在实际的交易流程中，持卡人认证阶段除了口令认证外，还应当包括金额认证，并且金额由商家从终端中输入，终端将刷卡金额显示给持卡人核对，持卡人核对金额无误后从终端中输入口令。因此，参与协议的实体除了发卡银行、终端和IC卡之外，还应当包括商家和持卡人。扩展了EMV协议参与实体的流程如图3、图4所示。

图3、图4是经过细化的POS终端刷卡流程，流程中涉及到发卡银行、POS终端、商家、IC卡和持卡人共五个实体。从图中可以看到，步骤2.1中商家在POS终端中输入金额，步骤2.2中POS终端将金额显示给持卡人核对；持卡人核对金额无误后，在步骤2.3中从POS终端输入口令。

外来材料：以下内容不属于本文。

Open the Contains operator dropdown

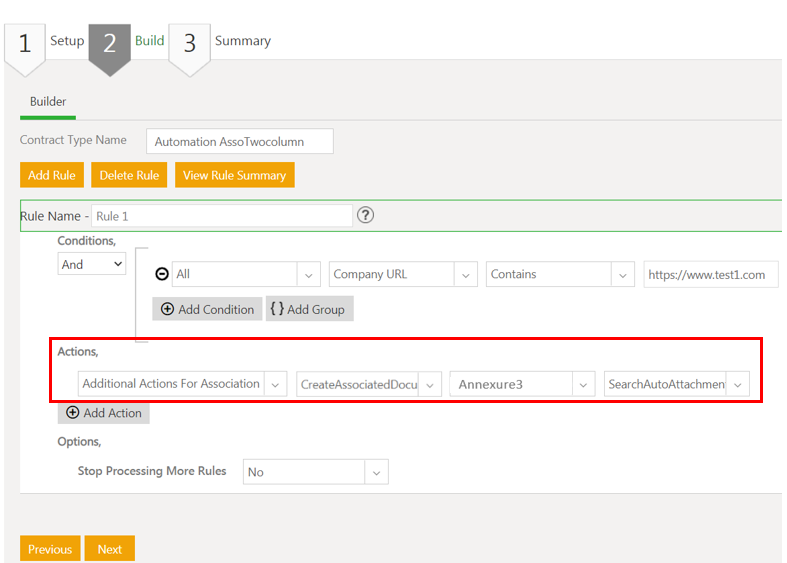pos(623,275)
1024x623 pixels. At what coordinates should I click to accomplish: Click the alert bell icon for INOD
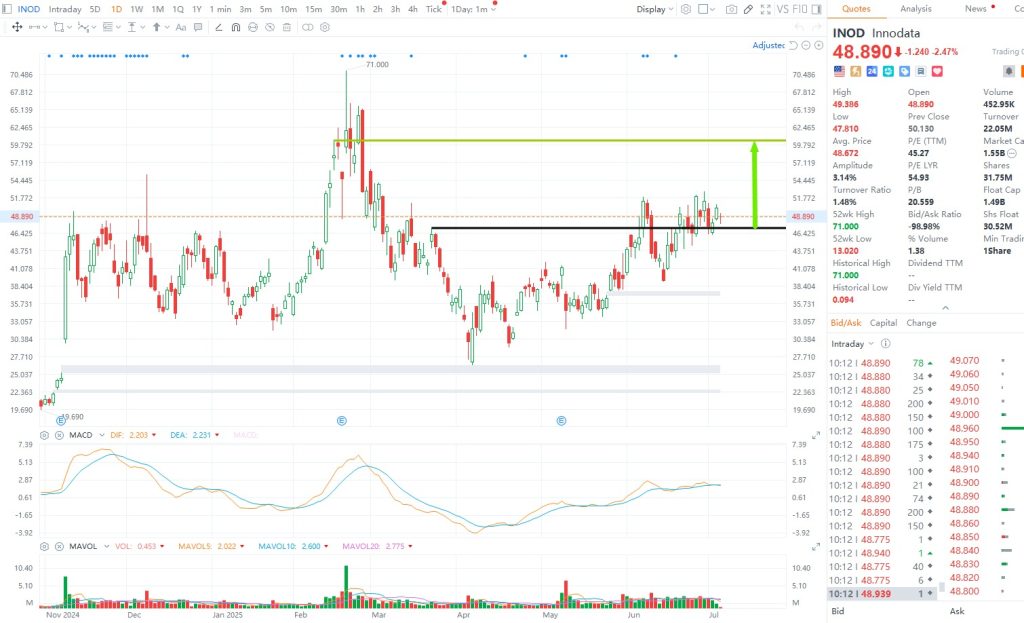(1009, 71)

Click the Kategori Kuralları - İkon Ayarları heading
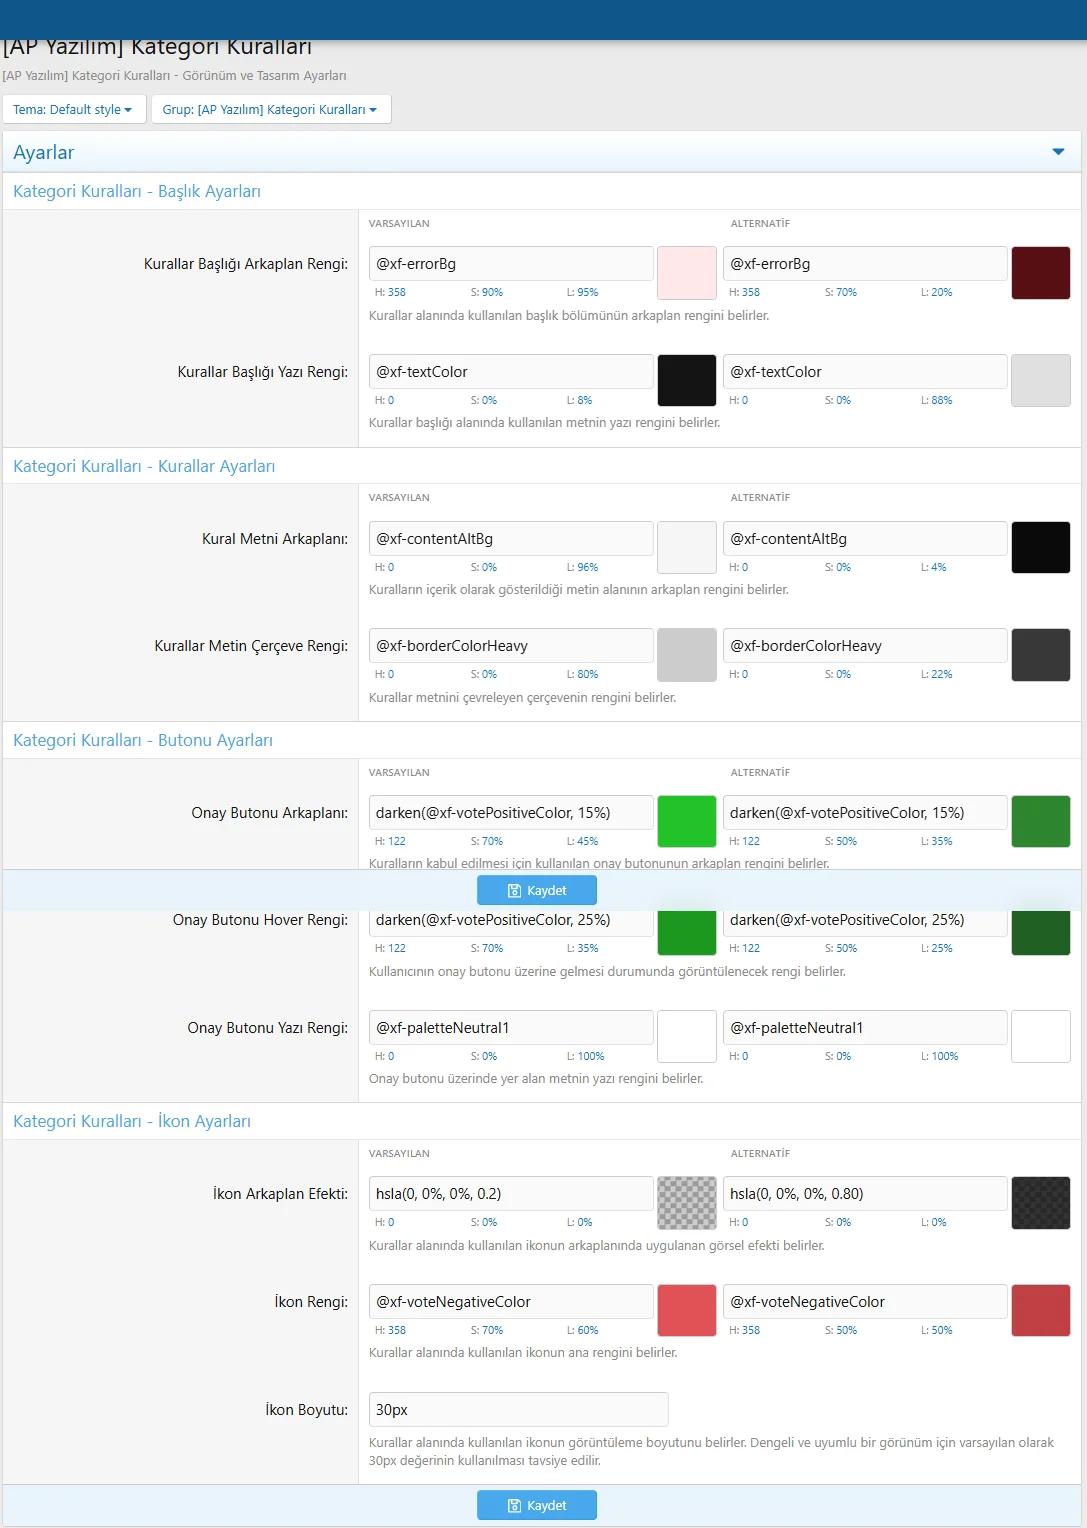click(132, 1122)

图3、图4中步骤2.1-2.3中均属于明文信道，在明文信道上交互的信息包含金额和口令，因此攻击者插入木马必然可以篡改交易金额并截获口令。EMV协议以“POS终端和商家诚实可信”为前提，然而实际中这一前提很容易被打破。伪造一台外观和操作流程与POS终端一致的假POS的代价非常低，仅需花费千元资金即可。

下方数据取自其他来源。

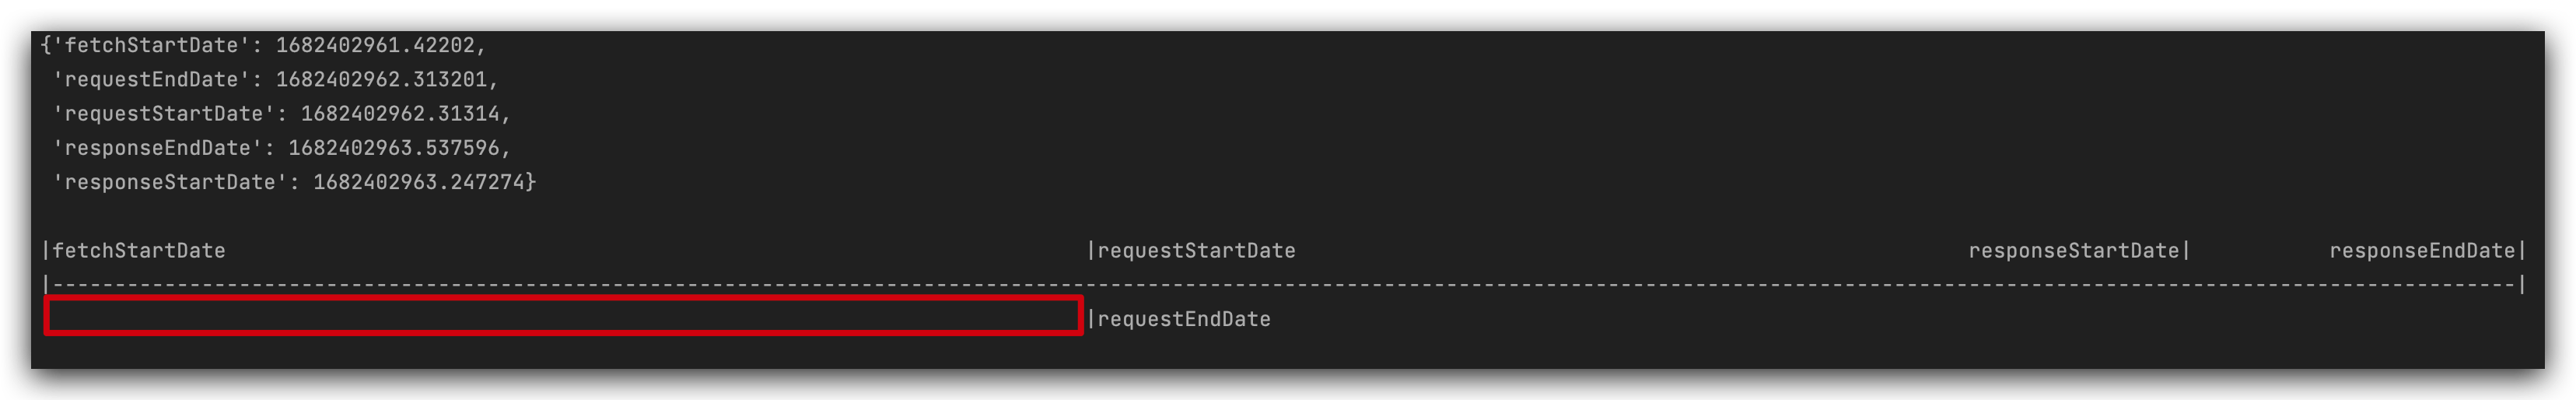2576x400 pixels.
Task: Select the value 1682402963.537596
Action: pos(393,147)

基于上述协议漏洞易于构造假POS攻击。所谓假POS，是指外观与真POS无异，但程序被篡改且受攻击者控制的POS终端。图5给出了假POS攻击的原理图和模拟攻击时的实物图，伪造一台假POS的成本可低于1千元。

例如，持卡人在攻击者的商店购物100元，IC卡被插入假POS中，事实上，IC卡被插入到持卡人看不见的真POS中。收款人从假POS中输入100元，攻击者(收款人)在真POS中输入9000元，持卡人看到假POS上显示100元，就会在假POS中输入支付密码(口令)。假POS把口令发送给攻击者，攻击者在真POS上输入截获的持卡人的口令。当真POS开始打印刷卡单后，收款人控制假POS打印100元的刷卡单。在这个攻击例子中，持卡人的口令泄露了，也被多刷了8900元。多刷卡易于被持卡人从银行通知短信获释，如果攻击者仅截获口令而刷卡额与购物额相等，则持卡人不会察觉口令泄露。

EMV协议除了持卡人认证阶段存在致命协议漏洞外，其卡片认证和交易授权阶段中使用挑战应答协议，这可用如图6所述的协议进行攻击。攻击者和合伙人可以借助一张仅带有信息转发功能(不含密钥)且外观和真卡无异的伪卡，伪卡转发POS终端和IC卡之间的所有问题和答案。持卡人在事先把“口令”泄露给合伙人的情况下可实现刷卡购物，然后持卡人可借助不在场证据获得银行赔偿。

银行IC卡更重要的问题在于：芯片不具备抗克隆能力，将使得以下两种“不可区分”情形：i）A的IC卡无意被克隆，口令也无意被截获（或者使用的口令卡/令牌也被克隆），攻击者把克隆卡和口令发给C盗刷，A提出赔偿要求；ii)B克隆自己的IC卡，把克隆的IC卡和口令交给C刷卡，然后B提出赔偿要求。因为A和B中一个是攻击者，一个是受者者，且两者“不可区分”，这将导致法律难以制裁攻击者。如果不强化口令的安全性，则现有的银行磁条卡面临巨大的风险，银行IC卡在将来也必然面临巨大的风险。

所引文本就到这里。